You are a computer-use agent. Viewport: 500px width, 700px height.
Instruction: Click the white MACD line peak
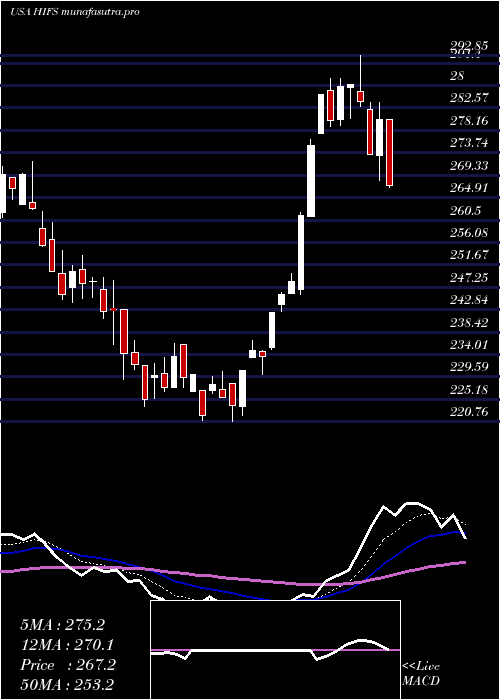click(413, 504)
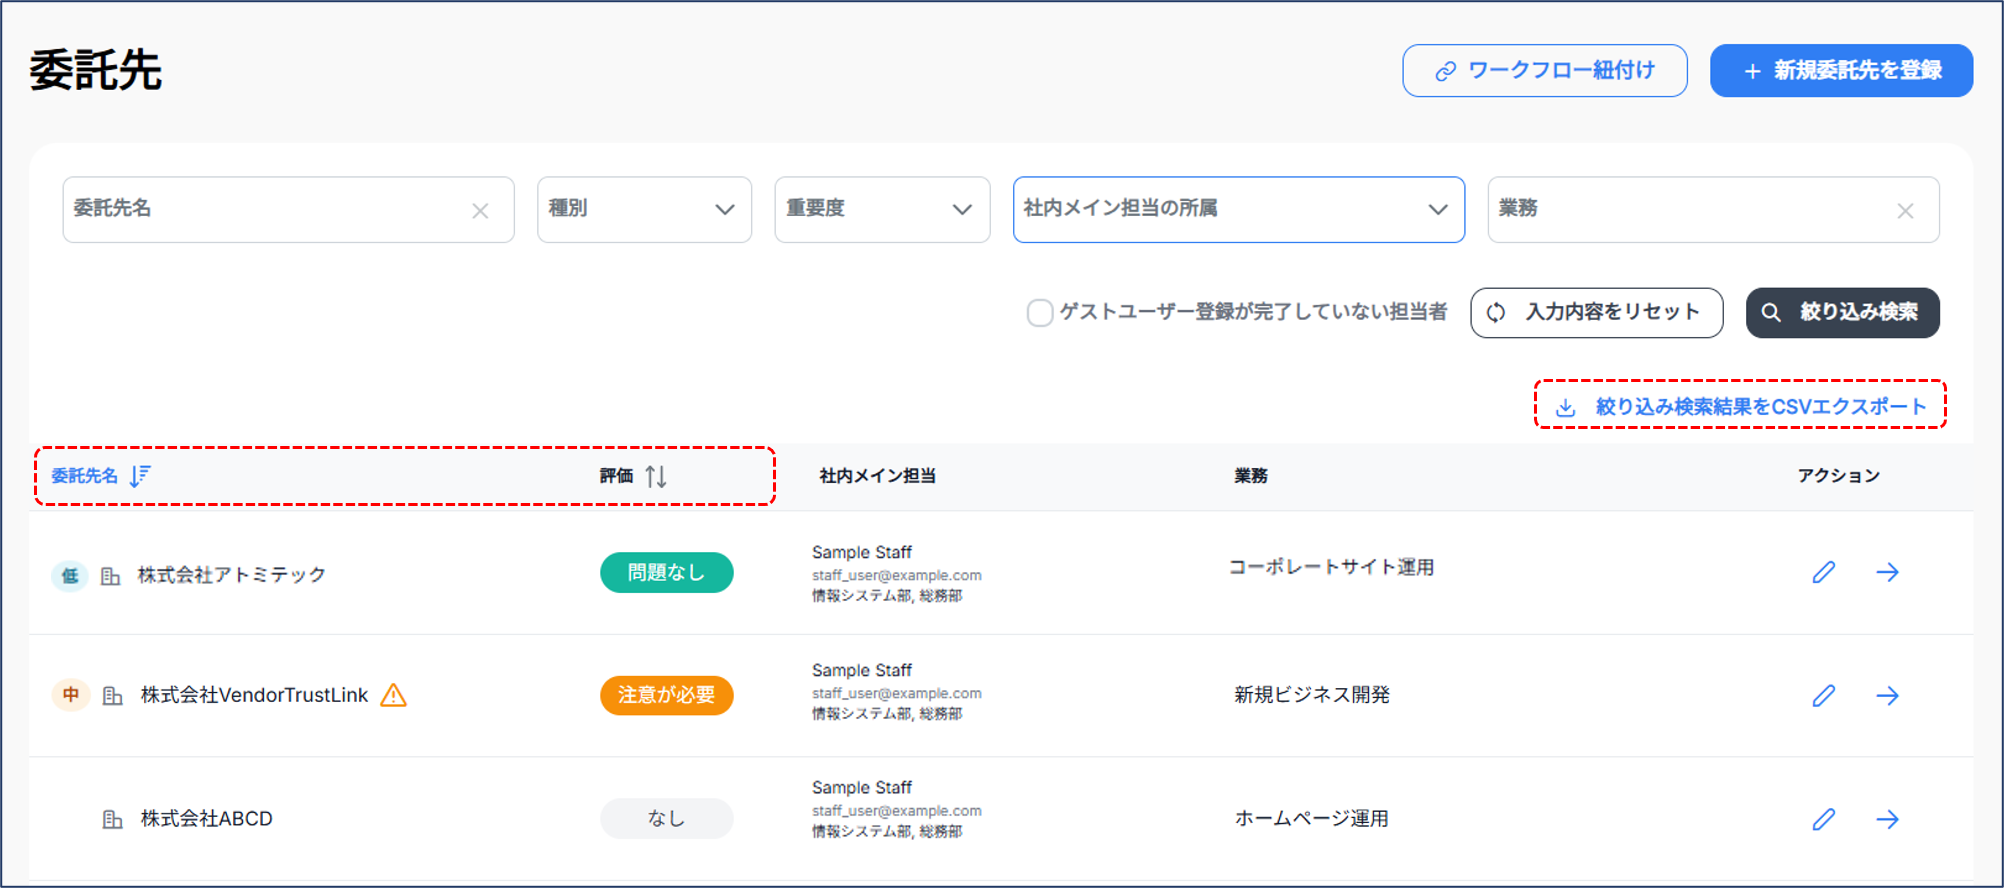This screenshot has width=2004, height=888.
Task: Check ゲストユーザー登録が完了していない担当者 checkbox
Action: 1040,313
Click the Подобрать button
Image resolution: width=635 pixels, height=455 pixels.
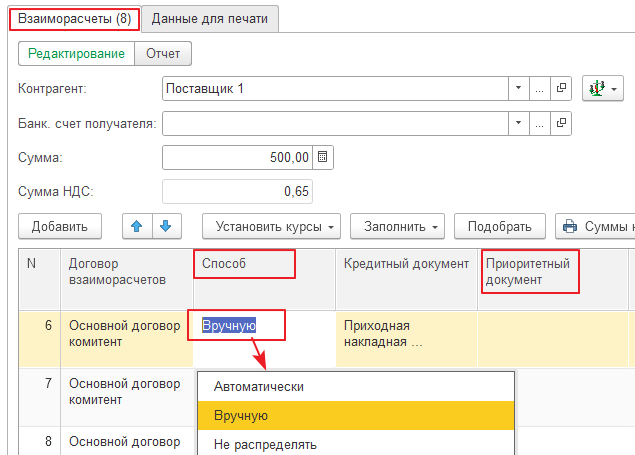click(499, 226)
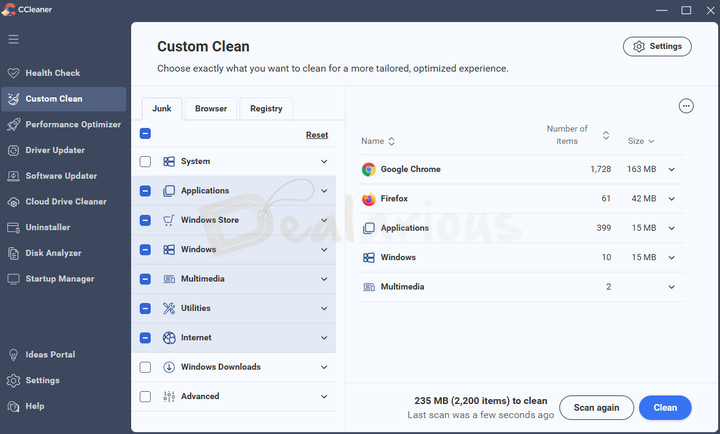Image resolution: width=720 pixels, height=434 pixels.
Task: Open the hamburger menu icon
Action: [13, 39]
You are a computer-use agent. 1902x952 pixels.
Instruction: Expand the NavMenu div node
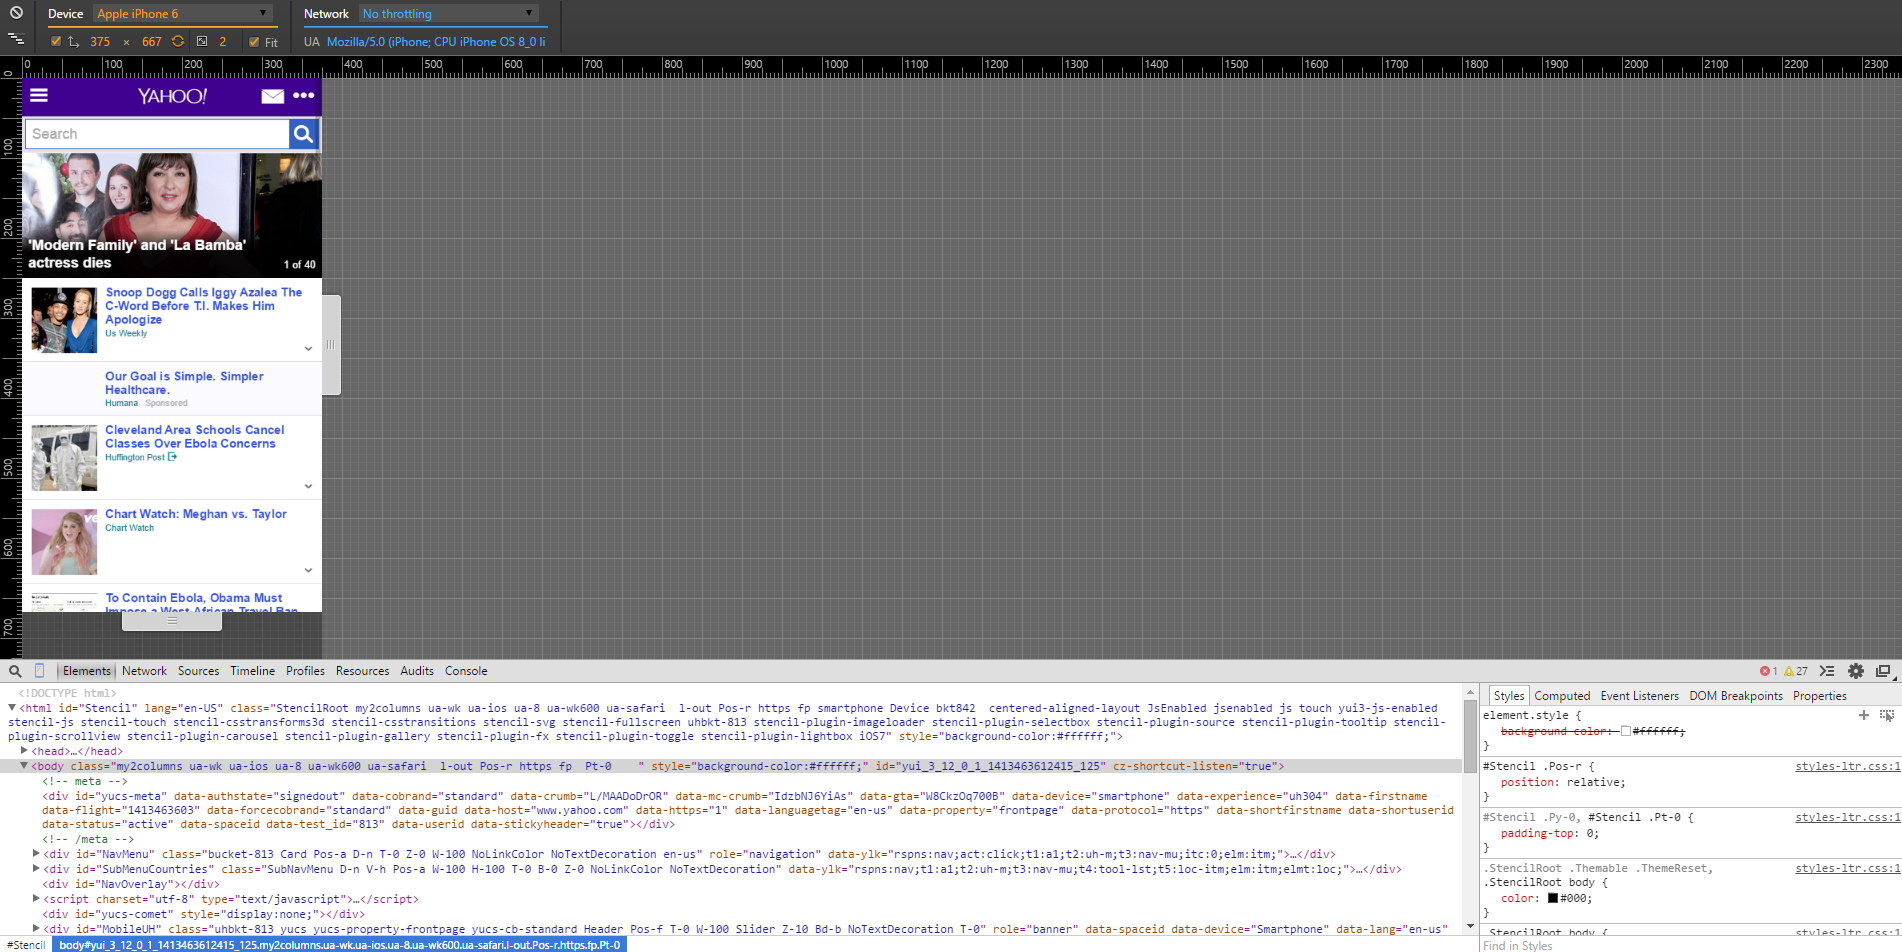tap(36, 854)
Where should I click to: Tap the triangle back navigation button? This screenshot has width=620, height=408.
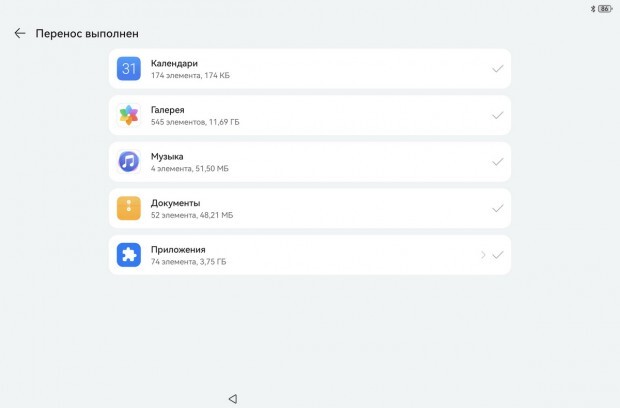click(x=233, y=399)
---+---
## EXERCISE
Would you transcribe the whole listing above exactly? The pictures should not be included.

## ANSWER BELOW
You are a computer-use agent. Viewport: 500px width, 700px height.
Instruction: Click the white MACD line peak
click(413, 504)
This screenshot has width=2004, height=888.
Task: Check ゲストユーザー登録が完了していない担当者 checkbox
Action: 1040,313
Click the Подобрать button
Image resolution: width=635 pixels, height=455 pixels.
click(499, 226)
Image resolution: width=720 pixels, height=434 pixels.
Task: Open the hamburger menu icon
Action: [13, 39]
You are a computer-use agent. 1902x952 pixels.
Instruction: Expand the NavMenu div node
tap(36, 854)
Where should I click to: Tap the triangle back navigation button? This screenshot has width=620, height=408.
click(x=233, y=399)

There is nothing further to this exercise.